Loving the Warrior, Hating the Wars: Our Memorial Daze
The entire article is very good.  I linked to it yesterday and again today.  We are quick to go to war, but why then do we treat our veterans and their families so badly?

Does war lead to anything but more wars?  That is the question, as dithering Hamlet said.

Wednesday, January 11, 2012


Newt Gingrich: "If I have idols," Newt told the crowd, "it's Ronald Reagan and Margaret Thatcher."

Charles Pierce: On, lads! On to the Falklands! Or, perhaps, to the Oscars. Go get 'em, Meryl!

If you're not reading Charles Pierce at The Politics Blog at Esquire, you're missing a lot, and I mean A LOT. He writes like 20 posts a day, and it's hard to keep up, but certainly worth a try.

UPDATE: Thanks to Lapin for the poster.

Wednesday, December 28, 2011


From The Politics Blog at Esquire:
Comes now this pure piece of manufactured product, this vacant replicant of American plutocracy, to lecture a country in the middle of a fragile recovery from an economic disaster brought on by the other soulless replicants on the topics of our vanishing work ethic, and the great moral cleansing power of onrushing poverty.
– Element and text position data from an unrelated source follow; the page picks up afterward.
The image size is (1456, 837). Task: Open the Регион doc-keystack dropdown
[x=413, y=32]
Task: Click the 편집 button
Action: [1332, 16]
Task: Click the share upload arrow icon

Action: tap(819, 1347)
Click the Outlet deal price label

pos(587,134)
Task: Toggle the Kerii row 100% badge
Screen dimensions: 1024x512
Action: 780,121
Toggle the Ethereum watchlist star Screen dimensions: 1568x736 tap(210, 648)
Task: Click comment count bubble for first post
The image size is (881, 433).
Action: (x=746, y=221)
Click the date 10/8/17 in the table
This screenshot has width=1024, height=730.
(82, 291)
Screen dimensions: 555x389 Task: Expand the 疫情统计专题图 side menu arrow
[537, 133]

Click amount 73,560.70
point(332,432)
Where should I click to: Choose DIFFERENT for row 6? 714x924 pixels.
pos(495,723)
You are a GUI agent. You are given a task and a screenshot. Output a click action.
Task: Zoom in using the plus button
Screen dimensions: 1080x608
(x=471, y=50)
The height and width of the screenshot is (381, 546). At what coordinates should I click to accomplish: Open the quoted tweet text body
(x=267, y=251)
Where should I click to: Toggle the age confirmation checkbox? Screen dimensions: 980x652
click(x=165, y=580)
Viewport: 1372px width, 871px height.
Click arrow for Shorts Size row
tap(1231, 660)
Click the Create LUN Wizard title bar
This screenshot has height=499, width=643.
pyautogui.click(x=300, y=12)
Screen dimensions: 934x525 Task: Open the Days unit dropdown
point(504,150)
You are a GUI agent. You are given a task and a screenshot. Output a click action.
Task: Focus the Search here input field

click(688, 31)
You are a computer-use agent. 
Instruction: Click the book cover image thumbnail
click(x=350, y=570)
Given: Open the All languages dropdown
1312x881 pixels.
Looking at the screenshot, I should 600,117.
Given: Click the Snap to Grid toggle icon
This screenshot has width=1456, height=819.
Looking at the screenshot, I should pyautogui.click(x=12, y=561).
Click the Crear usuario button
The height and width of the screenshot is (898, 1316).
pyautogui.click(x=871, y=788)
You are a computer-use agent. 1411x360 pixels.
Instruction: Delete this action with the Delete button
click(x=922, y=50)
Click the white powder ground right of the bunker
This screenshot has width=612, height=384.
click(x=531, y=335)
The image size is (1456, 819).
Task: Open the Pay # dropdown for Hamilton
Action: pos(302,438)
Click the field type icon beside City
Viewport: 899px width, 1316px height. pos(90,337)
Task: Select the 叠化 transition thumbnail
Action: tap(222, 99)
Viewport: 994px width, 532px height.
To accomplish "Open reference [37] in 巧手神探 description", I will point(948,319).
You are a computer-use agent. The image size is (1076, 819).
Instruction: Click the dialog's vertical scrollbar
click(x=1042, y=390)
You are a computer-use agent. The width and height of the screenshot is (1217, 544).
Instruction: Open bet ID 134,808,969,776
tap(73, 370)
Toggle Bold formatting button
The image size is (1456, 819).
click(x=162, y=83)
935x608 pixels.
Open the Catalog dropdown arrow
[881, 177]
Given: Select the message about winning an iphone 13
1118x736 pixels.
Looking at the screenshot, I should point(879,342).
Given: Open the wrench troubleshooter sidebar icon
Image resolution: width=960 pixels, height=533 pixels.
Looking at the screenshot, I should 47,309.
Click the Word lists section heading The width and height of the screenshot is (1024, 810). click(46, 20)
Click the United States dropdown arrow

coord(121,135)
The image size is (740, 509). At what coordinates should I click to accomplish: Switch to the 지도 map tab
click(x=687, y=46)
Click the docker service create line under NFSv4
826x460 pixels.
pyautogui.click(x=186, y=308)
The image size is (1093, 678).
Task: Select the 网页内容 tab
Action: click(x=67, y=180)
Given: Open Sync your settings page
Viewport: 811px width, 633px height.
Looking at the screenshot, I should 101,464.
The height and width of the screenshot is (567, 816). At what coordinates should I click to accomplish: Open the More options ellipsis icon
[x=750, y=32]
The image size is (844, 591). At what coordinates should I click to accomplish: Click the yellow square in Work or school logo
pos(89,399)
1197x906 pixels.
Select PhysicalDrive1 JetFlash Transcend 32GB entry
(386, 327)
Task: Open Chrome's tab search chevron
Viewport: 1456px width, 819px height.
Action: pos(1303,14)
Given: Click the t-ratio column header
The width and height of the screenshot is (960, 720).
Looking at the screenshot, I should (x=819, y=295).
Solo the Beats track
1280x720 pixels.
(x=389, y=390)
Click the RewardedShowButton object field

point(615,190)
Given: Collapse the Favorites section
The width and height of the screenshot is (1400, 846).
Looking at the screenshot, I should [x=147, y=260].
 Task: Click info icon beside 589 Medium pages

And, because he cares less about the country he's planning to lead than he does about the next nickel he can squeeze out of it, he's doing so with rhetoric that owes more to George Wallace than it does to George Romney, who was a decent Republican in the days before greasy-beaked vultures like his spalpeen hijacked the party. (Which is pretty much what E.J. Dionne was saying recently.) Willard is working the old poor-people-are-robbing-you-blind melodeon again while his real targets are anyone who receives any kind of federal government assistance of any kind whatsoever. And don't fall for the old "states do it better" dodge. Willard knows full good and well that the states can't carry this kind of load, either, and that the costs will just get passed down to lower and lower levels of government until nobody can pay for anything, and the programs that he'd like to see eliminated because it will help him get elected simply disappear.
Charles Pierce always writes with intelligence, knowledgeability, and, quite often, irony that bites, but the piece is one of his best.

Read the entire article here.

Romney is so smooth looking, so well-coiffed and well-tailored, that he doesn't look real. Just look at his shining eyes in the picture. Does Romney look like a man who would ride his dog on the roof of the car on a family vacation?
According to a 2007 Boston Globe profile of the candidate, Romney’s oldest son, Tagg, yelled, “Gross!” as he noticed a brown liquid flowing down the back window from the Irish Setter Seamus, who had been riding on car’s roof for hours.

“As the rest of the boys joined in the howls of disgust, Romney coolly pulled off the highway and into a service station,” the Globe noted. “There, he borrowed a hose, washed down Seamus and the car, then hopped back onto the highway. It was a tiny preview of a trait he would grow famous for in business: emotion-free crisis management.”
When the Wall Street Journal questioned him about the incident, Romney said:
“Uh…,” Romney said, clearly caught off guard by the question. “Love my dog.”

“That’s all I’ve got for ya,” he added.
I've never forgotten the story of Seamus riding on top of the car. Perhaps Seamus could do without Mitt's version of doggie love.